When Good Earls Go Bad
A Victorian Valentine's Day Novella
This book can be downloaded and read in Apple Books on your Mac or iOS device.
Megan Frampton's Dukes Behaving Badly series is back, though this time it's an earl who's meeting his match in a delightfully fun and sexy novella!
What's a lovely young woman doing asleep in his bed? Matthew, Earl of Selkirk, is shocked to discover it's his new housekeeper! She's a far cry from the gray-haired woman he expected. Matthew is no fan of surprises, and Annabelle Tyne is pure temptation. Perhaps he shouldn't have had her hired sight unseen.
Annabelle, co-owner of the Quality Employment Agency, is no housekeeper, but she wasn't about to lose a potential client simply because there was no one to fit the bill. Imagine her shock when the earl arrives at his London townhome and she's awoken in the night by the most attractive man she's ever seen.
Matthew is a man who lives life by the rules, but sometimes rules are made to be broken … and being bad can be very, very good.
lighthearted and fun story of two hearts finding one another based on their common interests
Picking up with Frampton’s Victorian series, When Good Earls Go Bad has several clever moments for readers to enjoy. Frampton does not rigidly adhere to behavioral conventions / societal norms of the time in her stories, giving a more modern twist to her characters and their attitudes that fits perfectly in this series.
Annabelle has struck out to make a life as the partner in an employment agency that provides staffing for the households of the Tonne. Determined to make this venture a success, when a request comes in for a temporary housekeeper for a newly arriving Scottish earl in his London townhouse, she decides to take the position in the hopes of furthering the agency’s reputation.
When Matthew, Earl of Selkirk arrives at the townhome late at night and earlier than expected, he chooses a bedchamber that looks prepared, but he missed the occupant. Awakened in the middle of the night is not a great first impression, but Annabelle carries that off fairly well.

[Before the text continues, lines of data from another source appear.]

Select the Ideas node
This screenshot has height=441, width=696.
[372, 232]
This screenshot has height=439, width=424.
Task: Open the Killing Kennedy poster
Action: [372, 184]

Slowly but surely the two come to see how much they have in common: Annabelle is friendly and charming with a voracious appetite for books and an insatiable curiosity about the world. While Matthew is a bit more reserved, relying on logical thinking and is a very literal thinker: his learning to joke and soften under Annabelle’s influence and easy, friendly and warm openness was endearing.
Soon the two are talking about more than the household or their latest read, and their connection becomes physical and playful. Annabelle’s curiosity and history of reading anything and everything allows for a bit more experimentation, while still taking care to discuss and avail themselves of contraception, a surprising addition to the story.
Frampton has made a lighthearted and fun story of two hearts finding one another based on their common interests, rarely considering the differences in their societal positions and limiting dramatics in favor of developing a relationship. The perfect quick escape read that should encourage your reading the first book in the series if you haven’t already.
I received an eArc of the title from the publisher via Edelweiss for purpose of honest review. I was not compensated for this review: all conclusions are my own responsibility.